→ EXTRACTED DATA:
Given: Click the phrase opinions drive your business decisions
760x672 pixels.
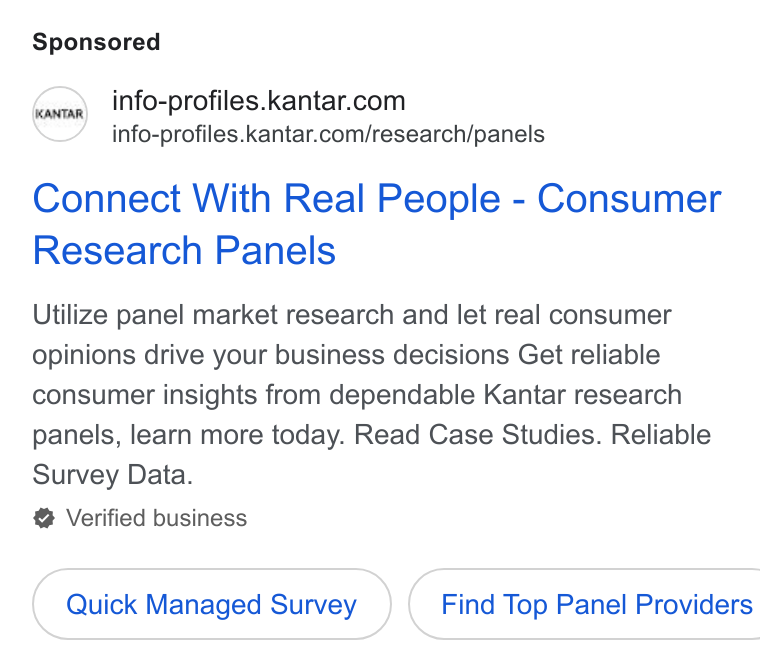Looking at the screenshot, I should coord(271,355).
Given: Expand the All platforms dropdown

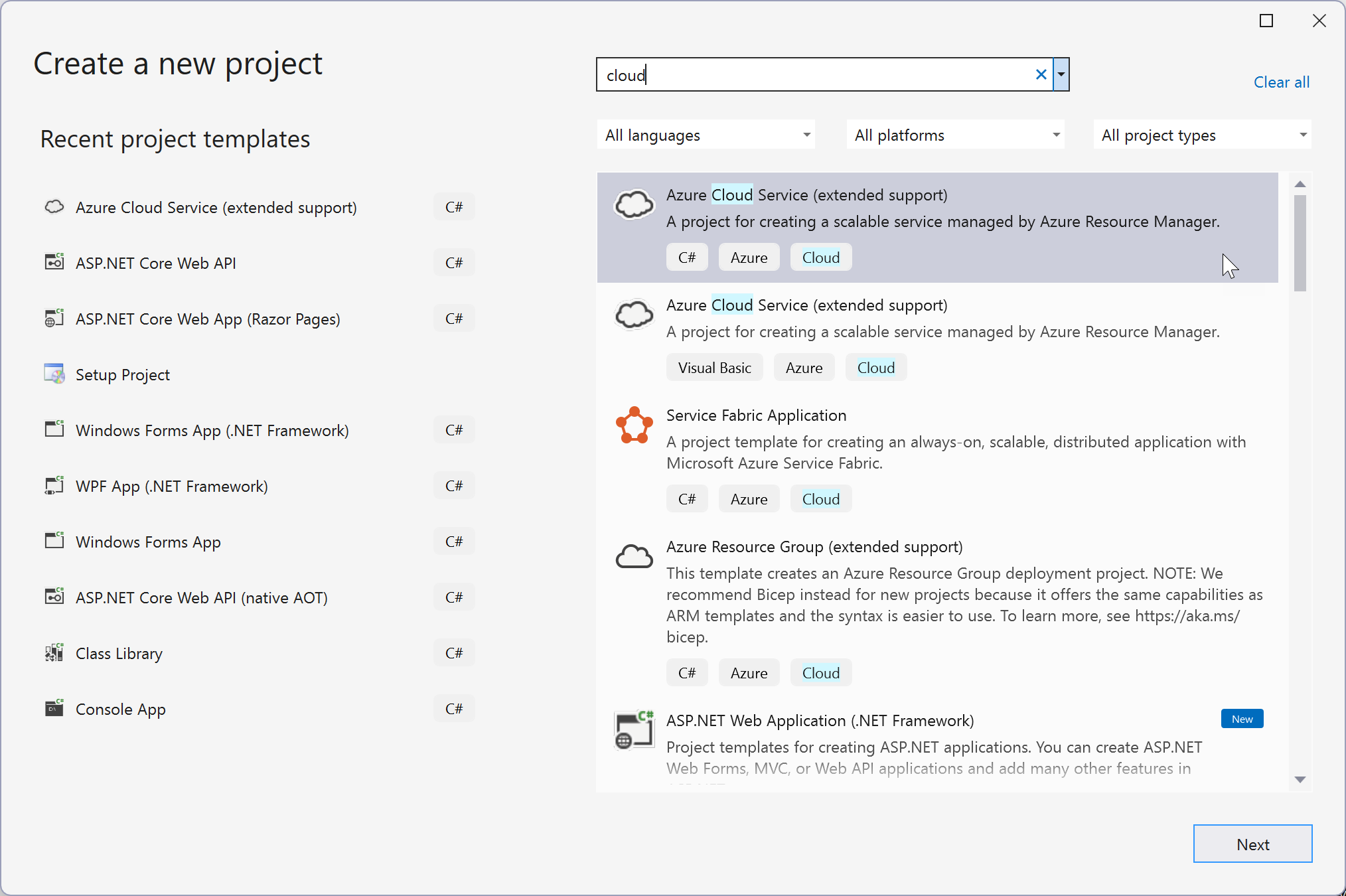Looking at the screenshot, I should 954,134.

==

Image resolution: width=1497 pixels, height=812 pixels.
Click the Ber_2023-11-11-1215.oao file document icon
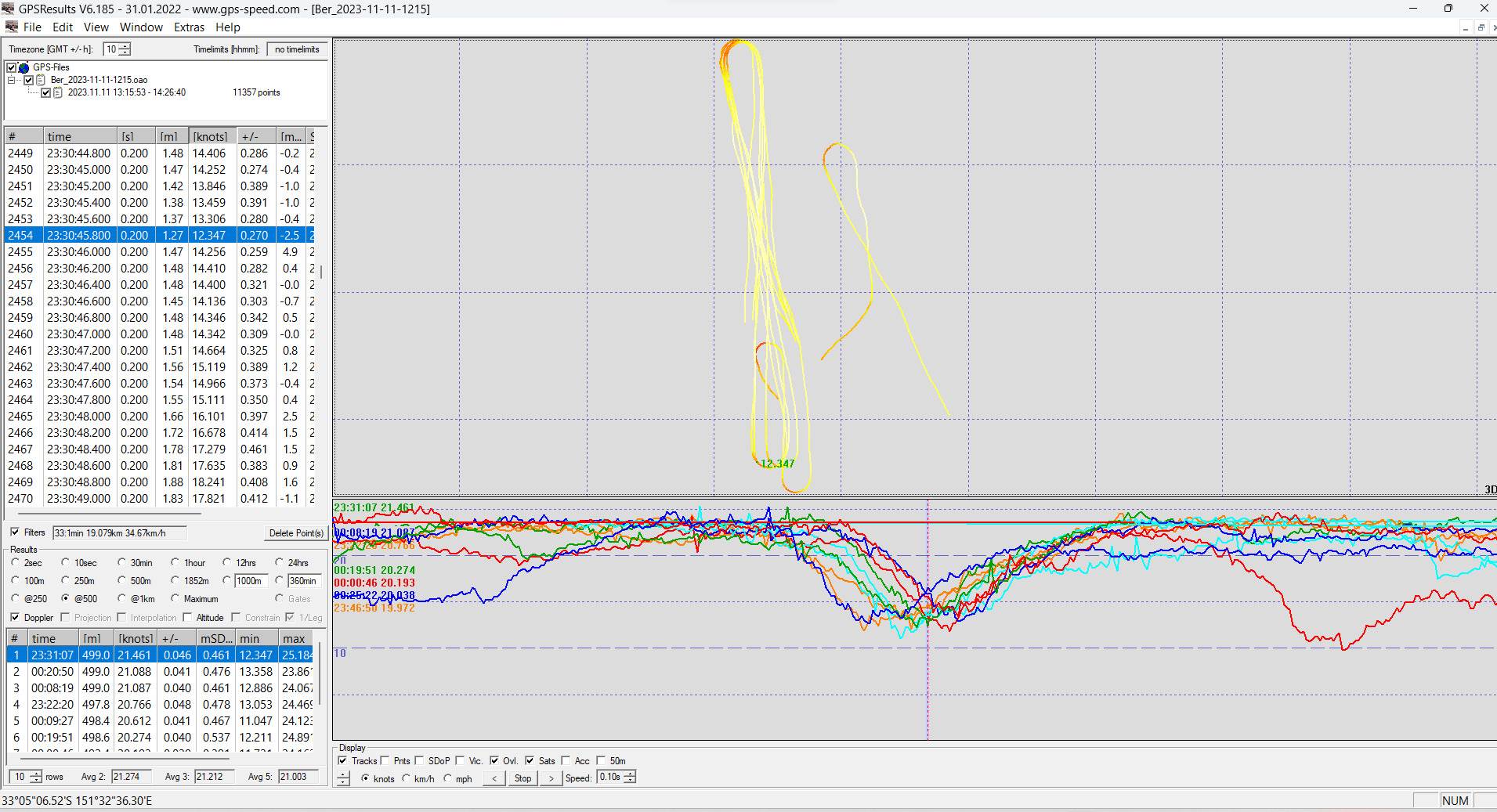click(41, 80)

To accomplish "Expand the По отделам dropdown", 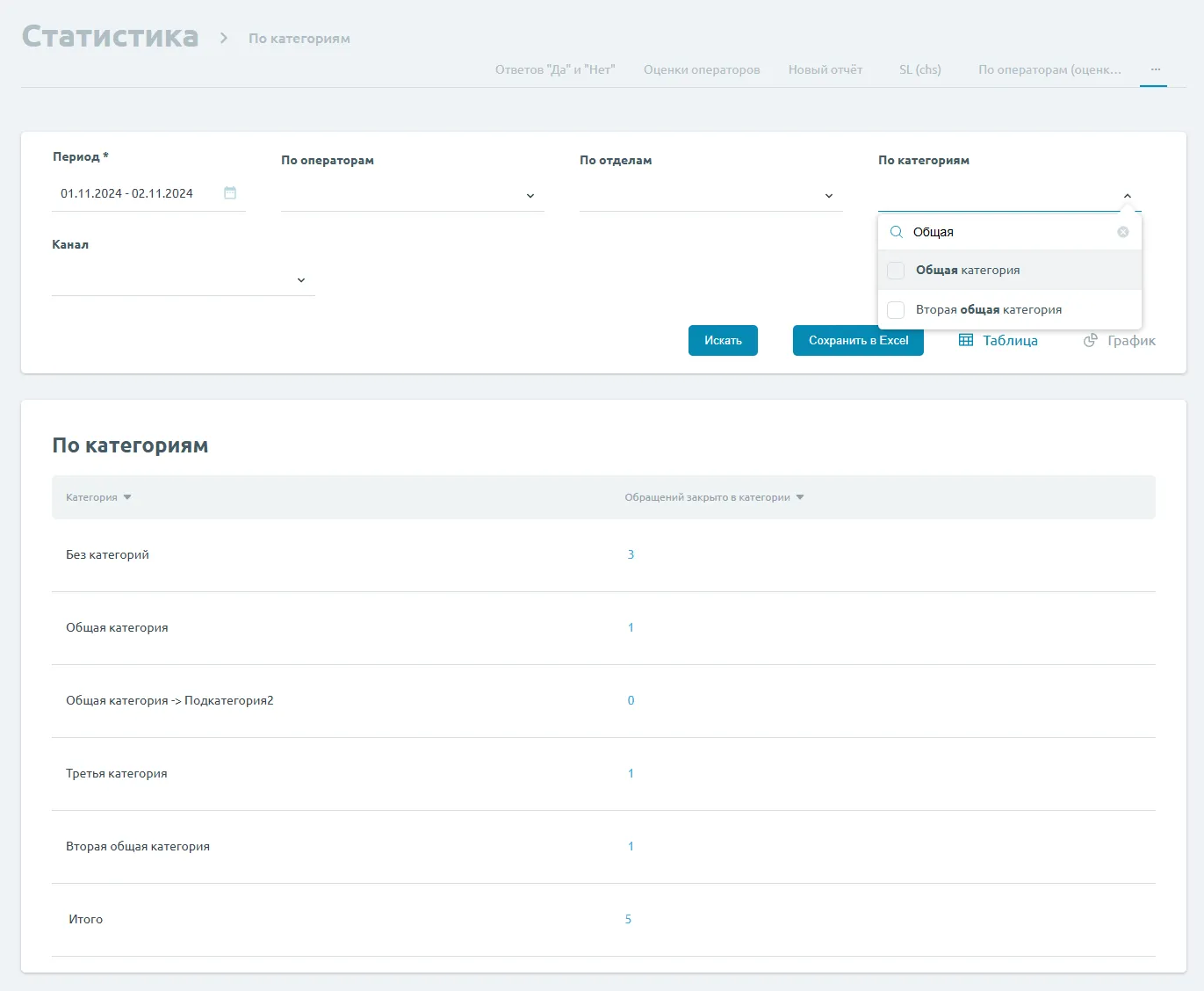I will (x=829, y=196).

==

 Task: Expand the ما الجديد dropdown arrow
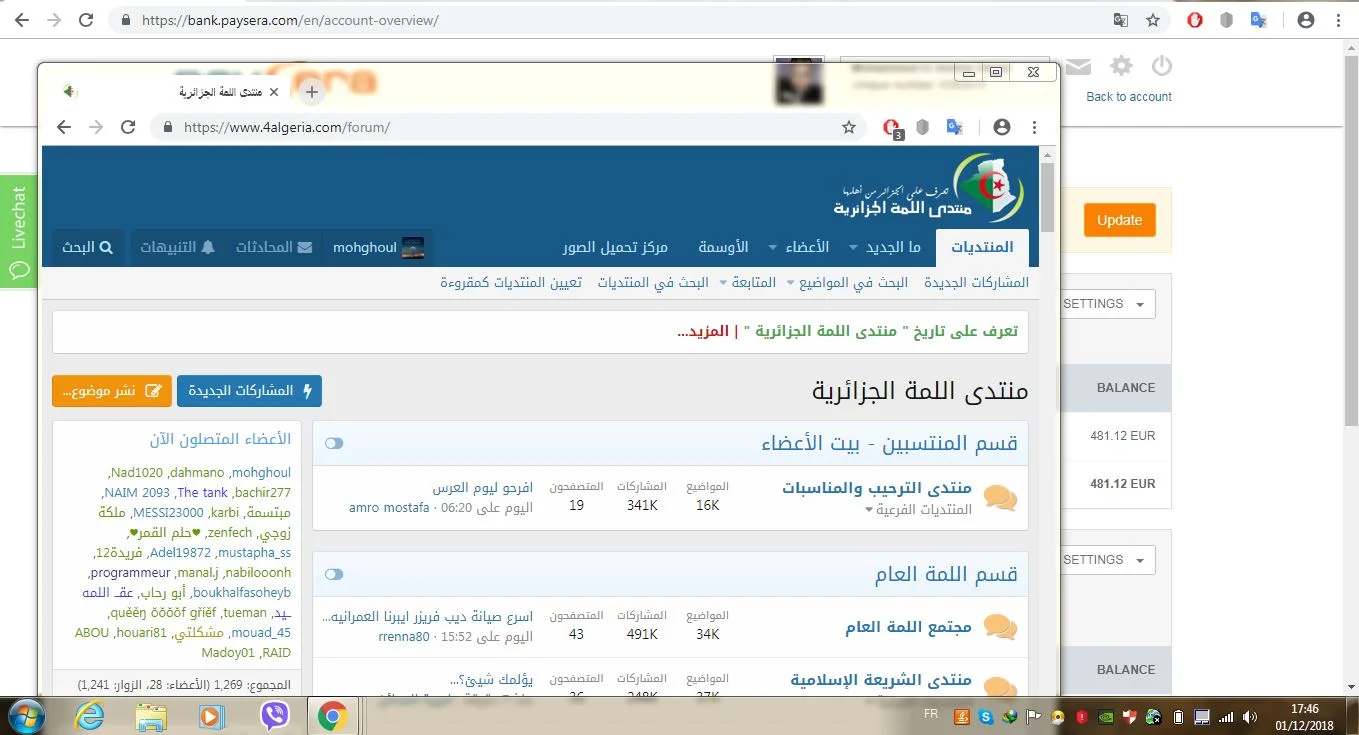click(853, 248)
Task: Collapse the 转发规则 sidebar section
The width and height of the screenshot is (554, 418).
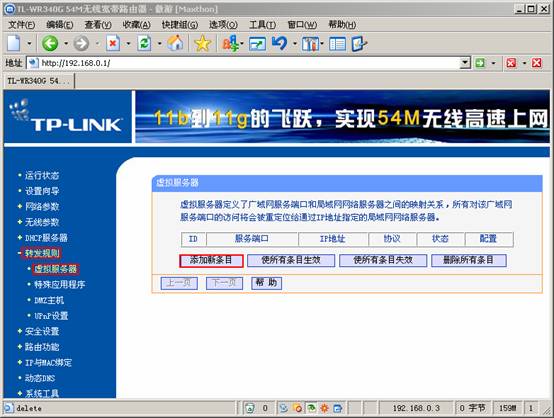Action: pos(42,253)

→ SET PROBLEM: Please copy out the records word for word, from the line with "Given: Click the" to the line with "Looking at the screenshot, I should 954,134.", leaving out the pictures.

→ FULL ANSWER:
Given: Click the phrase opinions drive your business decisions
760x672 pixels.
Looking at the screenshot, I should coord(271,355).
Given: Expand the All platforms dropdown

Looking at the screenshot, I should 954,134.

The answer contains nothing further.